---------- Article
17 November 2025

How the oil cartel changed global trading (Paper Money, by Adam Smith, 1981)


Adam Smith. Paper Money. (1981) A discussion of the effects of the oil crisis of the early 1970s, when Saudi Arabia and nearby countries formed OPEC. This resulted in what Smith calls “the greatest transfer of wealth” in the history of Earth. Its effect on money was to devalue the dollar, which now has about 1/10th of its former value.

In 1980 or thereabouts the second round of inflation began. Central banks everywhere raised interest rates into the double digits. Ordinary folk like us faced mortgages offered at above 20%. We paid 23% on the line of credit we used to build our house. The bank manager asked his central office to approve a mortgage in the high teens. As that rate came down year-by-year, we maintained the high mortgage payment, and so paid it off in less than half the originally calculated time.

Smith has managed to turn his tale of accounting, interest rates, monetary policy and such into a page turner. That’s the effect of both the large number of stories about his interviews with bankers, economists, money market gurus etc, and of his style. He tells the story of his investigations, which reveals the story of the two huge rounds of inflation and the restructuring of the global banking system. He writes high journalism: Factually as accurate as he can make it, larded with analysis and theory, all conveyed as his personal experience and thinking.
--------------------
---------- Collected data
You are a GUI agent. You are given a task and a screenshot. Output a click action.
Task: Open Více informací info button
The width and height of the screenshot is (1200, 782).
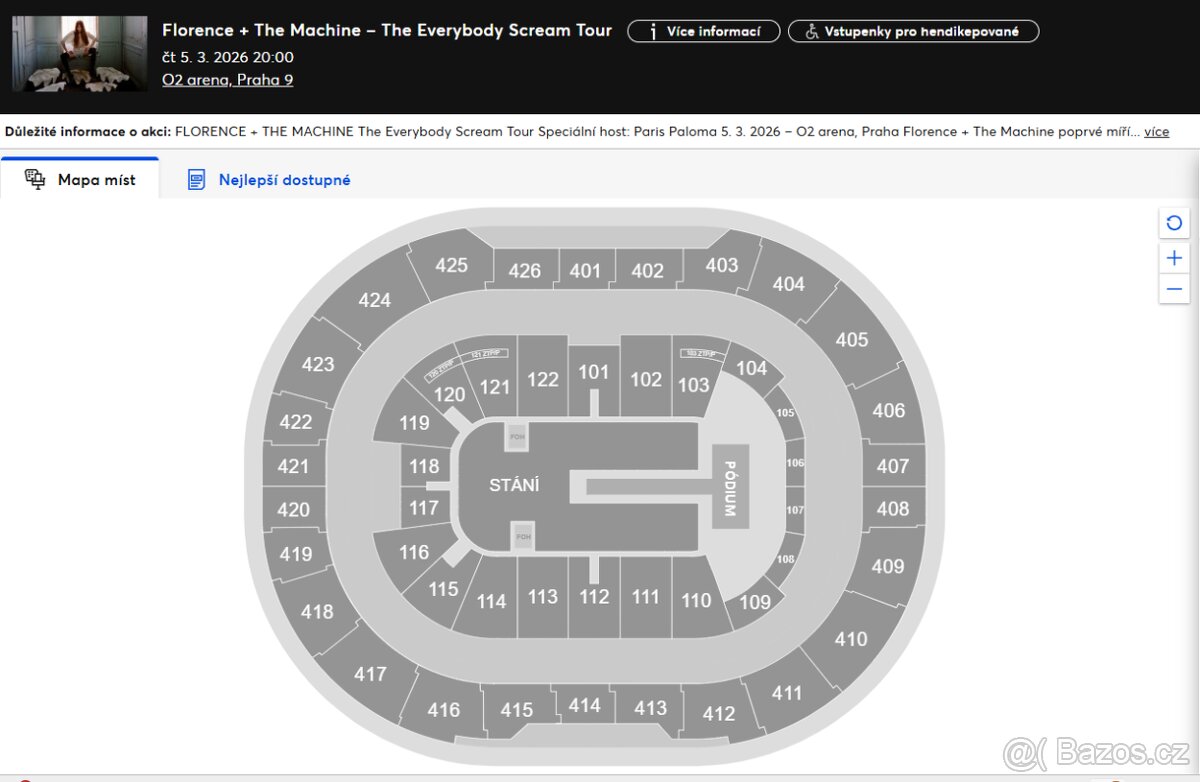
--------------------
Update the Paper Money review, starting at "17 November 2025" and ending after "its former value.", so that "dollar" reads "U.S. dollar" instead.

● **The result**
17 November 2025

How the oil cartel changed global trading (Paper Money, by Adam Smith, 1981)


Adam Smith. Paper Money. (1981) A discussion of the effects of the oil crisis of the early 1970s, when Saudi Arabia and nearby countries formed OPEC. This resulted in what Smith calls “the greatest transfer of wealth” in the history of Earth. Its effect on money was to devalue the U.S. dollar, which now has about 1/10th of its former value.